The new rules mean each parent gets 11 weeks of non-transferable parental leave after their child is born. One parent cannot transfer any of the ‘earmarked’ leave to the other, meaning if they do not use the full 11 weeks, they eventually lapse.


Denmark changed its parental leave rules in part to comply with an EU directive requiring member states earmark nine weeks of statutory parental leave for fathers.

READ ALSO: Denmark’s parental leave rules explained

Parents get a total of 48 weeks of leave after their child is born, an amount unchanged from the previous rules.

The new data are the first to be available since the new law took effect and are based on a comparison of an eight-week period from August 2nd and September 23rd in both 2021 and 2022.

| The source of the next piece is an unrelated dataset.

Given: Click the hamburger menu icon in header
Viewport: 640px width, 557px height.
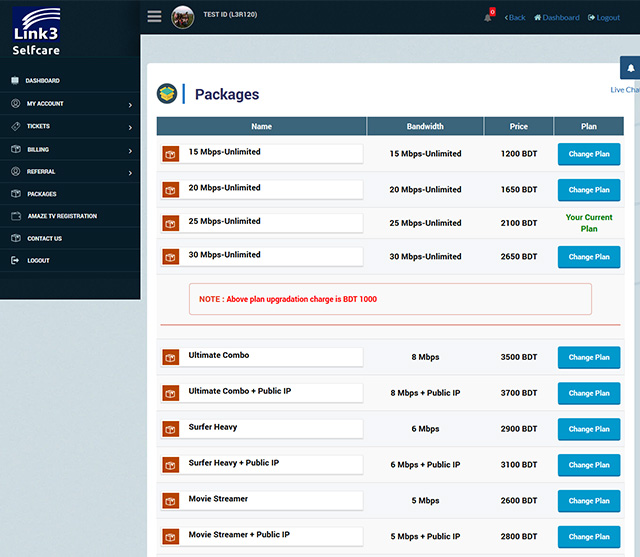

“The data basis covers just under eight weeks and we are therefore considering this as an indication of a trend,” head of department for parental leave at Udbetaling Danmark, Marianne Knudsen, told Finans.

“Data become more valid as the amount of time increases which means that the initial trend can both become stronger or weaker or markedly change overall,” she said.

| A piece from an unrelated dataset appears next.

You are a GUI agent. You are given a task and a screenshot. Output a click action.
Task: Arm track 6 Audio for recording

An earlier analysis from the Danish Society of Engineers (IDA), released in March, showed a similar trend to that evident from Udbetaling Danmark.

The IDA study found fathers took 13.6 weeks of leave compared to 9.5 weeks in average under the former rules. Women took 4.5 weeks less on average.

In March 2022, when parliament adopted the new parental leave law, then-minister for employment Peter Hummelgaard said its objective was to help babies to form strong bonds with both parents.

“It is a very positive day for Denmark now that parental leave will be divided evenly between parents. That will benefit mums, dads and especially children,” Hummelgaard said at the time.